Stored items
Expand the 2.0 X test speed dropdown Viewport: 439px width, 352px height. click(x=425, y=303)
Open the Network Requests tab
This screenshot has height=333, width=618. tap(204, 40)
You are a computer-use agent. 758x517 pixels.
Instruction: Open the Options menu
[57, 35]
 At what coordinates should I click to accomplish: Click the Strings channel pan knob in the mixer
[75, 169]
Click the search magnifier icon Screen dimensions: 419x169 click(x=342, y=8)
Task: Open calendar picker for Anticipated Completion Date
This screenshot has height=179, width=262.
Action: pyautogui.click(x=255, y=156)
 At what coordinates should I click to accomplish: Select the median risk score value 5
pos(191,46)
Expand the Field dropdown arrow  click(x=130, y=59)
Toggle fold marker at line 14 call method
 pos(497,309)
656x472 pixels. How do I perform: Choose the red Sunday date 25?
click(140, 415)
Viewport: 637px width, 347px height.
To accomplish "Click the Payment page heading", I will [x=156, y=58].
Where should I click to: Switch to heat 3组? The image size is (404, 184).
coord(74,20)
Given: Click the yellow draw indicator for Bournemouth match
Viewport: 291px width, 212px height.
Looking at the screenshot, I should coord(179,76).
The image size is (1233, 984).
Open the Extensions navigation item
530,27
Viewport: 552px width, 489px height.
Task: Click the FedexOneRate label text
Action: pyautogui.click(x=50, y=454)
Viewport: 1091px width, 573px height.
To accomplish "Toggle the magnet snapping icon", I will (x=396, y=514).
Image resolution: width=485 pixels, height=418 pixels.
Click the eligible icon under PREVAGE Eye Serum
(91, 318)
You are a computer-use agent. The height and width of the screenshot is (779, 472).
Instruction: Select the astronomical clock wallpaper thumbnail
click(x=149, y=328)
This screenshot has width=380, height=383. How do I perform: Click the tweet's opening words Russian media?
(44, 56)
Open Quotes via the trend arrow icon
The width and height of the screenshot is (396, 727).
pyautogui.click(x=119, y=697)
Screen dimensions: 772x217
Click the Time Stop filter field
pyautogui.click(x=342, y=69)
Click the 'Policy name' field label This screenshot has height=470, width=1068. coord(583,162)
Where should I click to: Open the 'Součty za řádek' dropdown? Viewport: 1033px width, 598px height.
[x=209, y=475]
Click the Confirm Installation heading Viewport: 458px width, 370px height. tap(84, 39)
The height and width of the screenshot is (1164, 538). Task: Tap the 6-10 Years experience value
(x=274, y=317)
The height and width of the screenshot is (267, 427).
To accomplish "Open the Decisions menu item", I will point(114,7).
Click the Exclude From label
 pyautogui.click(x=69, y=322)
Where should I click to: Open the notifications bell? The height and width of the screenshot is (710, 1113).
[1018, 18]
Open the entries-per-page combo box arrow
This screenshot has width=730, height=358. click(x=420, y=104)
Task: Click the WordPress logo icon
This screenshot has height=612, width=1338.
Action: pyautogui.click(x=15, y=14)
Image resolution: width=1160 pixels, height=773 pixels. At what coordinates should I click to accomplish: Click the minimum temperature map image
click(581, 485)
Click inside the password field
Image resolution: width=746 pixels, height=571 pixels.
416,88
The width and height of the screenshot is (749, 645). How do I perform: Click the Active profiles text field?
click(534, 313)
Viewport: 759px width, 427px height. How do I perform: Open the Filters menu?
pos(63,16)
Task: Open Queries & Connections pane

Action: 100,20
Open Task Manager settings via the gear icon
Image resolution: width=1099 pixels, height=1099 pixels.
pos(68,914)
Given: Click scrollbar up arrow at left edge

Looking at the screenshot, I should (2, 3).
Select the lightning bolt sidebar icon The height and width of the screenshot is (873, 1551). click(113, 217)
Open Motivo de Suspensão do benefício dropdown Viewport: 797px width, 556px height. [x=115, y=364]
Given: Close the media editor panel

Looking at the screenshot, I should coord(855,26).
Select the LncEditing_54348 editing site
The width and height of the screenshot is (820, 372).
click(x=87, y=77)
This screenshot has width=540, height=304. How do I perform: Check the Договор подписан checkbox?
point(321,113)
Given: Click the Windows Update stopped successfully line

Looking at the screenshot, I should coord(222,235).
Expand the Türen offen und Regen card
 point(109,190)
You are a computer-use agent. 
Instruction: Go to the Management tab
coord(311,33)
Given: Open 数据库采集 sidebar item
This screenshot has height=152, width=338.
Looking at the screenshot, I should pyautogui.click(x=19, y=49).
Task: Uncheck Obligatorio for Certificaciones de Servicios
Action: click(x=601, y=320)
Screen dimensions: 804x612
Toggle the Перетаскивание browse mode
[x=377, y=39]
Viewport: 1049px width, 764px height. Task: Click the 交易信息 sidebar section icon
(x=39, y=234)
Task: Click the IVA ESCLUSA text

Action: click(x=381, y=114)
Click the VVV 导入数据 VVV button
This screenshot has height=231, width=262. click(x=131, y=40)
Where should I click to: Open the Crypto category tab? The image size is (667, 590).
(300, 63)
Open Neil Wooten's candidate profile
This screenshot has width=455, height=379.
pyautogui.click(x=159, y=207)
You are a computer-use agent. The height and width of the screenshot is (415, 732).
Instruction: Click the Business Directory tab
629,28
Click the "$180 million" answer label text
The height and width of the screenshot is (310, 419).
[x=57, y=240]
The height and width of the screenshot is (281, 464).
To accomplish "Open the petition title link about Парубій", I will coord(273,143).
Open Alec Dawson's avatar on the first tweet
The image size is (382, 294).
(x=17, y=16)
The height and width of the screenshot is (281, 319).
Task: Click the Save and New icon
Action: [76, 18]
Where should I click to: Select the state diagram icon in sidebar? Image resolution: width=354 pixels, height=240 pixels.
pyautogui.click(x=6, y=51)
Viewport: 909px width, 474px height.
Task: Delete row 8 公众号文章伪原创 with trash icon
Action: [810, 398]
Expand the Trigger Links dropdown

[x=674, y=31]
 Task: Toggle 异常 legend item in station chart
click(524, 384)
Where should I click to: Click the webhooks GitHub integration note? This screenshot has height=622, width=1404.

PROBLEM DETAILS:
Which lines of the records hold the string "will"? Copy each one.

TASK ANSWER:
To accomplish "Click the Payment page heading", I will [x=156, y=58].
To accomplish "Toggle the magnet snapping icon", I will (x=396, y=514).
To accomplish "Open the Decisions menu item", I will point(114,7).
To accomplish "Open the petition title link about Парубій", I will coord(273,143).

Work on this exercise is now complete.